* _Text provided_:
Tuesday, December 1, 2009

Federico Garcia Lorca


One of Spain's most enduring mysteries has remained unsolved after archaeologists exhumed a mass grave without finding the remains of Federico Garcia Lorca Photo: AP

By Fiona Govan in Madrid
Lorca's civil war grave found empty

The project on a remote hillside outside the southern city of Granada was intended to trace of the nation's most celebrated modern poet and playwright.

But the two-month excavation of an area of parkland about the size of half a football pitch will come to an end this week and as yet no human remains have been unearthed.

Digging started in Alfacar at the end of October after years of campaigning by relatives of those believed to be buried alongside Lorca.

The family of the poet, who has become the most emblematic victim of Franco's repression, originally opposed the exhumation claiming little could be achieved through digging up the past.

But they relented after a local judge ruled it would serve public interest and they agreed to provide DNA samples to identify the poet's remains if and when he was found.

The lack of results has fuelled speculation over the fate of Lorca, who was killed by supporters of General Francisco Franco at the outbreak of the Spanish Civil War in 1936.

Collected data
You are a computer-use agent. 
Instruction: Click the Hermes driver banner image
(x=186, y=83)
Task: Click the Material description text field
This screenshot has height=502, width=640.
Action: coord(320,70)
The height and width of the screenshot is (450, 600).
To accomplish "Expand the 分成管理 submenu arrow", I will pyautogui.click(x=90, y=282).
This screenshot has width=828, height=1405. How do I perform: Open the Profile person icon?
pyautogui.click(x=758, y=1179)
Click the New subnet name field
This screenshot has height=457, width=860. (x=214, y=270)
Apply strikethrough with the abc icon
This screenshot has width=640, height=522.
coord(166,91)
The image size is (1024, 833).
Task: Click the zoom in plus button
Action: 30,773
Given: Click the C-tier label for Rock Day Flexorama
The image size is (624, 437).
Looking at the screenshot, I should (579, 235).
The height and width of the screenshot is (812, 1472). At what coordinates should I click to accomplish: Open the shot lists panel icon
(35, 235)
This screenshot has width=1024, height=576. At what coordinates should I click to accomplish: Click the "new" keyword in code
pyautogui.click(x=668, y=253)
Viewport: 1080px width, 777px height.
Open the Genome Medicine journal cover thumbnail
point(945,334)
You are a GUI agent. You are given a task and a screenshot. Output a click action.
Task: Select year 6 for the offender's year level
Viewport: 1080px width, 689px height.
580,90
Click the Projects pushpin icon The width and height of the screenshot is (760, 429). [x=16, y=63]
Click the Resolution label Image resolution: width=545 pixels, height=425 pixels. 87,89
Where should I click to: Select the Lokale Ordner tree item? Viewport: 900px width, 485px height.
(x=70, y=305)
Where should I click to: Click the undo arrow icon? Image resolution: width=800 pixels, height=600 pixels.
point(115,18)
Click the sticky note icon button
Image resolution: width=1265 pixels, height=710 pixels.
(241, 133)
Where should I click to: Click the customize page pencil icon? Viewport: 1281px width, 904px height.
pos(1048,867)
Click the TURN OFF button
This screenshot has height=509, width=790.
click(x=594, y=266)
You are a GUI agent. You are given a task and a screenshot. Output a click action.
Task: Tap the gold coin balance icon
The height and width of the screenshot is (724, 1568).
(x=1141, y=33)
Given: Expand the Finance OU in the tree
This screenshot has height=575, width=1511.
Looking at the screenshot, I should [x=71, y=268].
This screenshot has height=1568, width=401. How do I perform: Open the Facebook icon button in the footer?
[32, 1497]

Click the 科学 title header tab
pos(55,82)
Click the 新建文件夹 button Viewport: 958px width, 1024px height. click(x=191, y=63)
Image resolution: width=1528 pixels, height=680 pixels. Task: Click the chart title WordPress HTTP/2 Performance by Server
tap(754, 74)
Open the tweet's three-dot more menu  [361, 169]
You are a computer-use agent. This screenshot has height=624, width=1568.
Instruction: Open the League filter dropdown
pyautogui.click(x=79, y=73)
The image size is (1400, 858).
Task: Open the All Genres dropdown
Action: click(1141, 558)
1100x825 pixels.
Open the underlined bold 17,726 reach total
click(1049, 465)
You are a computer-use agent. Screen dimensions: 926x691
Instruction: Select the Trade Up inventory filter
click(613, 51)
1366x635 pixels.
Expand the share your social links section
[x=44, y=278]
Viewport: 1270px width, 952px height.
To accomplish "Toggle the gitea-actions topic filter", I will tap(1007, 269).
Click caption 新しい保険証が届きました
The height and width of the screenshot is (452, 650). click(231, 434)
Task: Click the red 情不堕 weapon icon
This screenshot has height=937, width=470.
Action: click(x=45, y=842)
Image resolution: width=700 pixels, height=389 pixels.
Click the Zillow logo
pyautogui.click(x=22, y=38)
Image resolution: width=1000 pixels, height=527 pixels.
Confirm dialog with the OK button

* _Problem set_:
A. In the news article about the Lorca grave excavation, why did the poet's family stop opposing the exhumation? Answer in one to three sentences.
B. Continue the news article about the empty Lorca grave from its final sentence.

* _Expected responses_:
A. The family relented after a local judge ruled that the exhumation would serve the public interest. They then agreed to provide DNA samples to identify the poet's remains if they were found.

B.
For more than 70 years the exact circumstances of the death of the author of Blood Wedding, The House Of Bernarda Alba and Yerma, have been shrouded in secrecy.

Lorca is widely believed to have been murdered, aged 38, by members of the Black Squadron who targeted him for his Left-wing views, Republican sympathies and homosexuality.

He and three others, including a one-legged school teacher and two local bullfighters, were said to be shot at dawn and buried in the same unmarked grave on the edge of an olive grove.

The failure to locate his remains comes as a disappointment to Irish historian, Ian Gibson, who wrote a biography of Lorca, and pinpointed the location of the grave after interviews with the man who claimed to have buried him.

"They may not have found him yet but I'm still convinced that his remains are there," Mr Gibson told The Daily Telegraph. "It may be that search has to be widened a little bit but I have no doubt Lorca will be found in that area."

One new theory proposes that Franco ordered the relocation of Lorca's body after his execution provoked international condemnation.

A new book claims that Franco ordered the emptying of the mass grave in the weeks following the murder and that Lorca's remains to be buried quietly elsewhere.

Historians believe some 130,000 people were killed by fascist death squads during the three year conflict and ensuing dictatorship that ended with the death of Franco in 1975.

Their bones lie undiscovered in unmarked graves across Spain but the movement to unearth the past has grown stronger in the last decade.

The Law of Historical Memory passed by the socialist government of Jose Luis Rodriquez Zapatero in 2007 overturned the "pact of forgetting" that allowed Spain to draw a veil over the past to ensure a smooth transition to democracy, and aims to assist relatives unearth the remains of their loved ones.